Can you reproduce, word for word, everything in the listing below from the line containing "This screenshot has width=1456, height=819. What do" down to the line containing "center [155, 802].", with both of those lines included?

+---+

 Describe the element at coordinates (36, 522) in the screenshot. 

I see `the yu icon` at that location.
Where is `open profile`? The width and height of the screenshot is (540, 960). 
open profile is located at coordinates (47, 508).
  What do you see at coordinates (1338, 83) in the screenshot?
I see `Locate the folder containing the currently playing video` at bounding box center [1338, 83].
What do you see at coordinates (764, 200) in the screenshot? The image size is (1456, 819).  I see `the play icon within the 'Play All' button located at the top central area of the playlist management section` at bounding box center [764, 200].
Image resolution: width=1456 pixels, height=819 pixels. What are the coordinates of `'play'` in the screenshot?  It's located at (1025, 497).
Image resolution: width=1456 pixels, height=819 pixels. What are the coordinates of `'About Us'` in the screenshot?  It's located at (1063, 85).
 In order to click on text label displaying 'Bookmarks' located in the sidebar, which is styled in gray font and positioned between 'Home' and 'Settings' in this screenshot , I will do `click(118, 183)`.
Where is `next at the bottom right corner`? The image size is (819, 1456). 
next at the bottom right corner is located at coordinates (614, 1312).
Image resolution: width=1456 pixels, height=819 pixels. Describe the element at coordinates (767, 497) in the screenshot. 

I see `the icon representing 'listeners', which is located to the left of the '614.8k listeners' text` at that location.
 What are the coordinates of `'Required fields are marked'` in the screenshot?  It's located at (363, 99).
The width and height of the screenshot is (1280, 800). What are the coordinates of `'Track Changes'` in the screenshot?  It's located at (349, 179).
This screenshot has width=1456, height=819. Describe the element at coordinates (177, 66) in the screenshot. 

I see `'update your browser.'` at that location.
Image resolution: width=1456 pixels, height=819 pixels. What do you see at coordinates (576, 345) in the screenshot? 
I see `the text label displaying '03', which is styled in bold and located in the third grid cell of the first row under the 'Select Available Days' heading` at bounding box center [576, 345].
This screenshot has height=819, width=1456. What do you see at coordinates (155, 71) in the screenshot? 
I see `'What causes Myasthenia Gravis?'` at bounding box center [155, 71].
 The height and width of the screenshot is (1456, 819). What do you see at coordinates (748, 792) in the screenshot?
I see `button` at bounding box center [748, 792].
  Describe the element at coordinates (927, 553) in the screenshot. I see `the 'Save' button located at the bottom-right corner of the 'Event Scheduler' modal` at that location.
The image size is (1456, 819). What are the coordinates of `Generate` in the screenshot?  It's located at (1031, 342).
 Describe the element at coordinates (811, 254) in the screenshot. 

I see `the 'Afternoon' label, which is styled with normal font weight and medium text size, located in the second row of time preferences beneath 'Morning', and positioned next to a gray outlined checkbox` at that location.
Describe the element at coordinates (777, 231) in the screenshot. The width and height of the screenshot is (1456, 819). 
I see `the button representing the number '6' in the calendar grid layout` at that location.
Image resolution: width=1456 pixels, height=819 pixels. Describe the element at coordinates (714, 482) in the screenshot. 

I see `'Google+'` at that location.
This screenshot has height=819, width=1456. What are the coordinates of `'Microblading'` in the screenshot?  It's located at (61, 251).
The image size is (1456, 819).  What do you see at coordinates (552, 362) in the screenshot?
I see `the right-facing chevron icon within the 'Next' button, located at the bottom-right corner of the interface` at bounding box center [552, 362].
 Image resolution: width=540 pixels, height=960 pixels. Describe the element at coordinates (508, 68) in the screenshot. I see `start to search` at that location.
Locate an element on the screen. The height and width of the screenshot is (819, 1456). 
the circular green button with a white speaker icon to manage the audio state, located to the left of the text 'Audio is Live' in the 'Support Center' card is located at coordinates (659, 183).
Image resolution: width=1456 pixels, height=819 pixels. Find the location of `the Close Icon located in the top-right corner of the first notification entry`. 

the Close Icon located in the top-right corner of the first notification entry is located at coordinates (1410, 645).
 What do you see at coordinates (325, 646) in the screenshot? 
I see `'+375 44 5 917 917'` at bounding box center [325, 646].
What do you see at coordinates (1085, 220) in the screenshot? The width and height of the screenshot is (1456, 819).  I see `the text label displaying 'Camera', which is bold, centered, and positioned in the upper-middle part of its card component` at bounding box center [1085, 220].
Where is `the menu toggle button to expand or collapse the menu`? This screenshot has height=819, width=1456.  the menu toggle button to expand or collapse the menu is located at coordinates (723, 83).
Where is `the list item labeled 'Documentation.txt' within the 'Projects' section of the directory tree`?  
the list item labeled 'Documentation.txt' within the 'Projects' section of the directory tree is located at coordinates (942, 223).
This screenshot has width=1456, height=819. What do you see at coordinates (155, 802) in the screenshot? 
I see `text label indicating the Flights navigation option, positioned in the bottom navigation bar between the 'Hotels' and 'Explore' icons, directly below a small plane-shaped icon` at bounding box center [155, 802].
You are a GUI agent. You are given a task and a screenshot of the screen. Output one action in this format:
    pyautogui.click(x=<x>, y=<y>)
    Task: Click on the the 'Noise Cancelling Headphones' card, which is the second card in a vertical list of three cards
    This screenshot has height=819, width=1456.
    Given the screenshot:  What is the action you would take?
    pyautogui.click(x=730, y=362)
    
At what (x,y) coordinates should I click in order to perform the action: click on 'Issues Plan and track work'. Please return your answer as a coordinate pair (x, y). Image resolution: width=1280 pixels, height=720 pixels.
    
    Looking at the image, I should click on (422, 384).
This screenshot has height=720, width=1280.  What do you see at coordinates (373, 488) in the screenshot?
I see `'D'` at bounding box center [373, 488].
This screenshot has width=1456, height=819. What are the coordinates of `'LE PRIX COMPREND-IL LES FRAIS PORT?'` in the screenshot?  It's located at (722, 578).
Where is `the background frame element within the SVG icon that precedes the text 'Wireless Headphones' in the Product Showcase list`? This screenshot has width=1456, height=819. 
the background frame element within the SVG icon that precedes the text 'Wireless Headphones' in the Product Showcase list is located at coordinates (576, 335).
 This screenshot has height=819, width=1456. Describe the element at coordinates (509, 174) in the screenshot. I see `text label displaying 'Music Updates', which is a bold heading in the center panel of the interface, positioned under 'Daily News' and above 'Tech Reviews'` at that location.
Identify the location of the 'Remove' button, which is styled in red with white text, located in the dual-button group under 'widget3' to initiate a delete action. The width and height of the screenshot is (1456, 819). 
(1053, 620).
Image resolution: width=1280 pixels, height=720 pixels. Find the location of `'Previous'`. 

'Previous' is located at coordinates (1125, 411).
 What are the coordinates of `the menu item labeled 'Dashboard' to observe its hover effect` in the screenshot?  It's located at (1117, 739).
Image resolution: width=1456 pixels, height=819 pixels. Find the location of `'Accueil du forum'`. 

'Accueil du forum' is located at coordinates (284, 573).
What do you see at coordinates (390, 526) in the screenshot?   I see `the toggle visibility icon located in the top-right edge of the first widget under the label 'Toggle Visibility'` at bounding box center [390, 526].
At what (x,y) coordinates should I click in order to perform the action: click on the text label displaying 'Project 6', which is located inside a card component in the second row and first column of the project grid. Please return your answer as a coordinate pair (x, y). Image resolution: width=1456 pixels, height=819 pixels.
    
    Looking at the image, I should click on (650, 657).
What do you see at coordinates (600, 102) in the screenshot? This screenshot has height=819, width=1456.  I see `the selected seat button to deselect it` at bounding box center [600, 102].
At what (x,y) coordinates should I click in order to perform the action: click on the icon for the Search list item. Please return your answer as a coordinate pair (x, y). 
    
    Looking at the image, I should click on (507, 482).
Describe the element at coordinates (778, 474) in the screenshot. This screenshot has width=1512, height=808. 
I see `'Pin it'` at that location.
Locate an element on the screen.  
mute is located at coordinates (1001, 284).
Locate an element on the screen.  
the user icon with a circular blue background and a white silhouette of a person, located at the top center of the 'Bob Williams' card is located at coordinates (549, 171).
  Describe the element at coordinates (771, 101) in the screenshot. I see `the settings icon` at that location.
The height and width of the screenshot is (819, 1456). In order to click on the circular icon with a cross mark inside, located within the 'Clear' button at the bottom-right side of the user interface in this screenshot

+---+

_Problem solution_.
This screenshot has width=1456, height=819. What do you see at coordinates (155, 802) in the screenshot? 
I see `text label indicating the Flights navigation option, positioned in the bottom navigation bar between the 'Hotels' and 'Explore' icons, directly below a small plane-shaped icon` at bounding box center [155, 802].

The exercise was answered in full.